Novel delay lighting switch circuit

Closing the switch S allows the AC positive half-cycle to flow through diode VDI and resistor R, causing the SCR to open simultaneously at both ends of the capacitor C, which becomes fully charged. During this phase, the positive half-cycle of the alternating current powers the lamp H, while the negative half-cycle flows through diode VD2 to the bulb H, thereby supplying total voltage to the lamp H. When the switch S is turned off, the capacitor C discharges through the resistor R. The discharge current keeps the SCR conducting, allowing the lamp H to illuminate during the positive half-cycle of the current. However, since switch S interrupts the negative half-cycle power supply in the VD2 loop, the lamp H operates in a reduced voltage state, resulting in a dim light. After approximately one minute, as the capacitor C discharges, the gate trigger current for the SCR diminishes at the zero crossing of the AC signal, which ultimately causes the lamp to extinguish.

The described circuit utilizes a switch (S) to control the charging and discharging of a capacitor (C) in conjunction with a silicon-controlled rectifier (SCR) and diodes (VDI and VD2) to manage the flow of alternating current (AC) to a lamp (H). When the switch S is closed, the positive half-cycle of the AC voltage is directed through diode VDI and resistor R, allowing the capacitor C to charge. The SCR, once triggered, allows current to pass through to the lamp H, illuminating it during the positive half-cycle.

During the negative half-cycle, diode VD2 conducts, providing an alternative path for current to flow to the lamp H, ensuring that it remains powered. This dual-path operation allows the lamp to receive continuous power, even as the AC cycle alternates. When the switch S is opened, the capacitor C begins to discharge through the resistor R. The SCR remains conductive due to the discharge current, which sustains the light output from the lamp H. However, the interruption of the negative half-cycle by opening switch S leads to a reduction in the effective voltage across the lamp, causing it to dim.

The circuit's operation is dependent on the timing of the capacitor's discharge and the characteristics of the SCR, which requires a gate trigger current to remain conductive. As the capacitor discharges, the gate current diminishes until it reaches a threshold where the SCR can no longer sustain conduction. This occurs at the zero crossing of the AC voltage, resulting in the lamp H turning off.

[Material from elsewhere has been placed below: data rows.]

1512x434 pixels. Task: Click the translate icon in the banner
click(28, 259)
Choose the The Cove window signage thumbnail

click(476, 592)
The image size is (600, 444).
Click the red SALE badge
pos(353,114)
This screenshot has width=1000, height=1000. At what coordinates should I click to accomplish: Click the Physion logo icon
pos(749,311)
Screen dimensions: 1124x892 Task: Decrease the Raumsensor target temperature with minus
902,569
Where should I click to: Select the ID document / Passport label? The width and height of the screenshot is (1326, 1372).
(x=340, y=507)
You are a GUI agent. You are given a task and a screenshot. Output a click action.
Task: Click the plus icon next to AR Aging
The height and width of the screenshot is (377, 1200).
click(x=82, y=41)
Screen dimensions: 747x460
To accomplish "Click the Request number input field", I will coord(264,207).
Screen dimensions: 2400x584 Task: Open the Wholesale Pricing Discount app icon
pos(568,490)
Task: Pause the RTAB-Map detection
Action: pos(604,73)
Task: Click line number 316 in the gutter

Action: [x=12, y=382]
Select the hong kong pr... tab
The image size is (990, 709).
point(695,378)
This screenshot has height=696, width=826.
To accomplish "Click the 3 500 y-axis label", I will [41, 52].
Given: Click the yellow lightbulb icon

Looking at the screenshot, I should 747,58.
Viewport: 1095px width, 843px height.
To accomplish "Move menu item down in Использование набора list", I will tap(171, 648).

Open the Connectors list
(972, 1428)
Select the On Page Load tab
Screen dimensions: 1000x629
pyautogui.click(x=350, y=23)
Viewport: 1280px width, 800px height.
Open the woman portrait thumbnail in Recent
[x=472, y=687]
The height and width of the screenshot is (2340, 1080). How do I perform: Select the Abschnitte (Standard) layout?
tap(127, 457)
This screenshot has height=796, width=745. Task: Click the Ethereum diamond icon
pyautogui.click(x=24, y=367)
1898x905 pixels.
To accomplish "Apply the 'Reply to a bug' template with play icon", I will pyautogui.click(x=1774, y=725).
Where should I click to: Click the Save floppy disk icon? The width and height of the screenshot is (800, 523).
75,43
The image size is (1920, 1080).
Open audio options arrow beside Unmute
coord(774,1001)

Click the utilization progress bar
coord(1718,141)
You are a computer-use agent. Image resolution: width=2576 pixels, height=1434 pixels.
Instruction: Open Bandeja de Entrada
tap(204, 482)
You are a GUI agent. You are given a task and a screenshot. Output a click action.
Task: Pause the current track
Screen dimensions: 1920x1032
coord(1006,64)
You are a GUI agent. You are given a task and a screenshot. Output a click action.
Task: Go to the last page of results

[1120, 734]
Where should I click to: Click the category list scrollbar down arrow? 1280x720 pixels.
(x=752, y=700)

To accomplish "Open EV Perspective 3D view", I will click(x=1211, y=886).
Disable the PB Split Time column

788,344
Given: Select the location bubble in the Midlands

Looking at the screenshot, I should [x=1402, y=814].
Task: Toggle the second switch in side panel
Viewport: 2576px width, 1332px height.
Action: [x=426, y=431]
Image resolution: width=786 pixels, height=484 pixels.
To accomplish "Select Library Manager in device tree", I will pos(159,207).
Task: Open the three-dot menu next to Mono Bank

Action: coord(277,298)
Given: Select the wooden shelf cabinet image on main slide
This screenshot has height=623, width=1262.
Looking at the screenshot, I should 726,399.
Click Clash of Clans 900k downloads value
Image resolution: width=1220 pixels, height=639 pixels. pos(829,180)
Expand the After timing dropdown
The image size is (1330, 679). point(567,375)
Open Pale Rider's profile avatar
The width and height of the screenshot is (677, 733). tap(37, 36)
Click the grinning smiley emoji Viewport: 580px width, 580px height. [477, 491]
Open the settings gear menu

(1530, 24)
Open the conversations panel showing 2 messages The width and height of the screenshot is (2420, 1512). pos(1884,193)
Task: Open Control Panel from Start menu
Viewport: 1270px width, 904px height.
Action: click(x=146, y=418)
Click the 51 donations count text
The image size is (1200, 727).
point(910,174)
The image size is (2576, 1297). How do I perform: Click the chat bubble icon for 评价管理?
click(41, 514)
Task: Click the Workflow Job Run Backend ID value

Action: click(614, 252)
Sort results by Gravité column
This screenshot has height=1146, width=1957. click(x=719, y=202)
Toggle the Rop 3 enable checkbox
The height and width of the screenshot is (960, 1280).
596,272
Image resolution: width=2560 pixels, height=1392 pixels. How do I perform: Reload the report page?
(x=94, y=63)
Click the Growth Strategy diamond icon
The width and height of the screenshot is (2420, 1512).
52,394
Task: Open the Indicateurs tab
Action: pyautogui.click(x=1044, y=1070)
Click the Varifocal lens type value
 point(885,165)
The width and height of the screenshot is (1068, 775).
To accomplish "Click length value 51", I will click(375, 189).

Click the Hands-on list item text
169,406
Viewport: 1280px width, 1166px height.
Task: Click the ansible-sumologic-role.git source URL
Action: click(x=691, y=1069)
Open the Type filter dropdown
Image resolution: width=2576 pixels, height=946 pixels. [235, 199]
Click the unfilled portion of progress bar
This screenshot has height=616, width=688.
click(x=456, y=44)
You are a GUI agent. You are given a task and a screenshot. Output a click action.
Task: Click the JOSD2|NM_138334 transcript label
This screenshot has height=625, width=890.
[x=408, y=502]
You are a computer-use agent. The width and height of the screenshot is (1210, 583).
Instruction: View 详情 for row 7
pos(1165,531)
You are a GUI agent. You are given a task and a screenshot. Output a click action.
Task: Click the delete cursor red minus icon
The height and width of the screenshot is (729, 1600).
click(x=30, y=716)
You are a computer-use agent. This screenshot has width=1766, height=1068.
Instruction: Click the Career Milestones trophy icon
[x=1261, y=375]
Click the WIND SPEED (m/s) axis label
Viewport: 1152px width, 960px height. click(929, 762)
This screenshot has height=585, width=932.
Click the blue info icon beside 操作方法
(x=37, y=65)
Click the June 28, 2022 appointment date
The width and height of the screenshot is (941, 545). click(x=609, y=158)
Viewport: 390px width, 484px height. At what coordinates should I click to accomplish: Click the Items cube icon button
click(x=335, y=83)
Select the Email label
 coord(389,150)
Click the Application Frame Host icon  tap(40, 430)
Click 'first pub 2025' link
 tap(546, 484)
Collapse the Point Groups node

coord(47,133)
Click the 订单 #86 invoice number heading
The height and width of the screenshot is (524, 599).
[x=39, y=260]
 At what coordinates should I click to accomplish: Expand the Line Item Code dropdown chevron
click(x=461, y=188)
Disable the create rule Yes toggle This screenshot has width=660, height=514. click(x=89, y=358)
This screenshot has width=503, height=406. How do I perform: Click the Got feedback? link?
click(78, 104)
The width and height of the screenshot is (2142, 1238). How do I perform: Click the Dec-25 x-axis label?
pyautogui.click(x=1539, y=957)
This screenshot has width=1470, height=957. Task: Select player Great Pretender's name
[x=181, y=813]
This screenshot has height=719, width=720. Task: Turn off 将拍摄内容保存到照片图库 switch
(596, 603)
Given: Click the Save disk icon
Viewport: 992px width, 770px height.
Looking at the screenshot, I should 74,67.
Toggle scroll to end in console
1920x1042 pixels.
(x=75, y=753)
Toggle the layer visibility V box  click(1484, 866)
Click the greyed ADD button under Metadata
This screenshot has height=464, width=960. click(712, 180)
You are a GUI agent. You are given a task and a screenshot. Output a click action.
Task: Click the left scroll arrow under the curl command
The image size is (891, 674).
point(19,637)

This configuration is useful in applications where a controlled dimming effect is desired, allowing for gradual illumination and extinguishing of the lamp, enhancing user experience while managing power effectively. The design can be implemented in various lighting applications, providing both functionality and efficiency in AC-powered lighting systems.Closing the switch S, AC positive half cycle through VDI, R vs SCR opened simultaneously at both ends of the capacitor C is full charge. In this case the positive half cycle alternating current through the lamp H vs power, negative half-cycle through the

diode VD2 to the bulb H power, so in this case the lamp H total pressure supply. When you turn off the lights, turn on the switch S, the capacitor C discharges through the resistor R, the discharge current is maintained vs SCR continues to conduct, so light bulbs H in the positive half cycle of the current through the still, but because S cut off the negative half cycle of the power supply VD2 loop, so the lamp H in a semi-state voltage power supply, lamp dark light. About 1 minute after the capacitor C is discharged, the loss vs SCR gate trigger current at the zero crossing of the AC off, the lamp goes out.